Bertrand Venteau, à la tête de la Coordination rurale (CR), comparaîtra jeudi 3 septembre devant le tribunal d'Auch, dans le Gers. Il est poursuivi pour provocation publique à commettre un crime ou un délit, après des propos tenus lors de son discours d'investiture, le 19 novembre 2025. Selon Reporterre, ces déclarations ont été rapportées dans une enquête conjointe avec StreetPress publiée en février 2026.
Ce qu'il faut retenir
- Bertrand Venteau, président de la Coordination rurale, sera jugé jeudi 3 septembre 2026 au tribunal d'Auch pour provocation à la haine.
- Les propos incriminés ont été tenus le 19 novembre 2025 lors de son discours d'investiture.
- Il a déclaré : « Les écolos, la décroissance veulent nous crever, nous devons leur faire la peau. »
- Une enquête conjointe de Reporterre et StreetPress avait révélé ces déclarations en février 2026.
Un discours controversé lors de l'investiture
Bertrand Venteau a pris la présidence de la Coordination rurale le 19 novembre 2025, lors d'un événement organisé au centre des congrès d'Auch. Son discours, marqué par des propos virulents, a rapidement suscité l'attention des médias. Parmi les phrases les plus commentées figure une déclaration directe : « Les écolos, la décroissance veulent nous crever, nous devons leur faire la peau. » Ces mots, tenus devant un public de professionnels du secteur agricole, ont été enregistrés et diffusés.
Selon nos confrères de Reporterre, ces propos ont été repris dans une enquête approfondie, publiée en février 2026 en collaboration avec StreetPress. L'article détaillait le contexte de ces déclarations et leur réception au sein du milieu agricole, alors que les tensions entre syndicats et mouvements écologistes s'intensifiaient.
Une plainte pour provocation à la haine
Les propos de Bertrand Venteau ont entraîné le dépôt d'une plainte pour provocation publique à commettre un crime ou un délit. Le tribunal correctionnel d'Auch examine l'affaire ce jeudi 3 septembre 2026. La défense devra s'appuyer sur les éléments du dossier, incluant les preuves écrites et audiovisuelles des déclarations incriminées. La justice devra déterminer si ces mots relèvent de la liberté d'expression ou s'ils constituent une incitation à la violence.
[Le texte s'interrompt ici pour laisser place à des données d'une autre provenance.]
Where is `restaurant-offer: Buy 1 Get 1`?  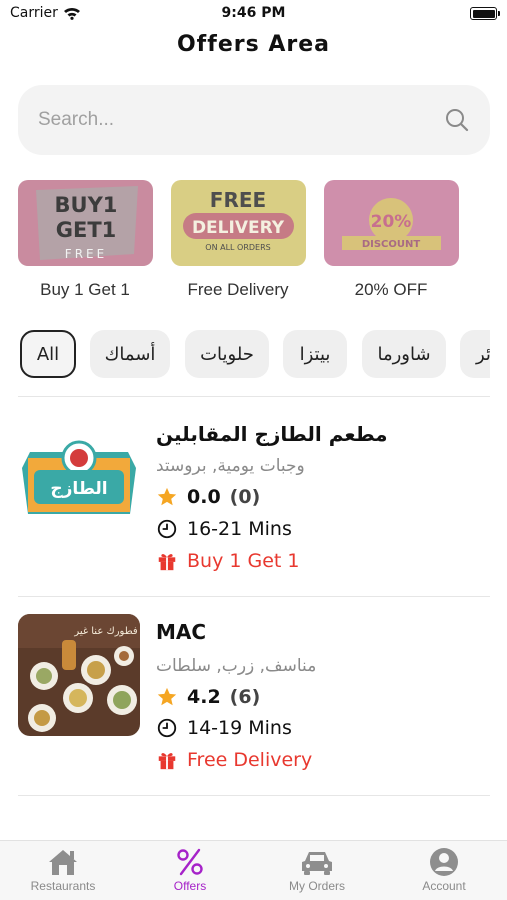 restaurant-offer: Buy 1 Get 1 is located at coordinates (228, 561).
La Coordination rurale, syndicat agricole historique, a pour sa part adopté une position prudente. Dans un communiqué diffusé en mars 2026, elle avait indiqué que « les propos isolés ne reflètent pas la position officielle du syndicat ». Bertrand Venteau, quant à lui, n'a pas encore réagi publiquement à l'ouverture de cette procédure judiciaire.
Cette affaire intervient dans un contexte où les relations entre syndicats agricoles et mouvements écologistes sont particulièrement tendues. Les débats sur la transition écologique du secteur, notamment sur la réduction des pesticides ou la baisse des émissions de gaz à effet de serre, alimentent régulièrement des polémiques. La décision du tribunal d'Auch sera donc suivie avec attention par les acteurs des deux camps.
Bertrand Venteau risque jusqu'à cinq ans d'emprisonnement et 45 000 euros d'amende pour provocation publique à commettre un crime ou un délit, selon les dispositions de l'article 24 de la loi sur la liberté de la presse de 1881.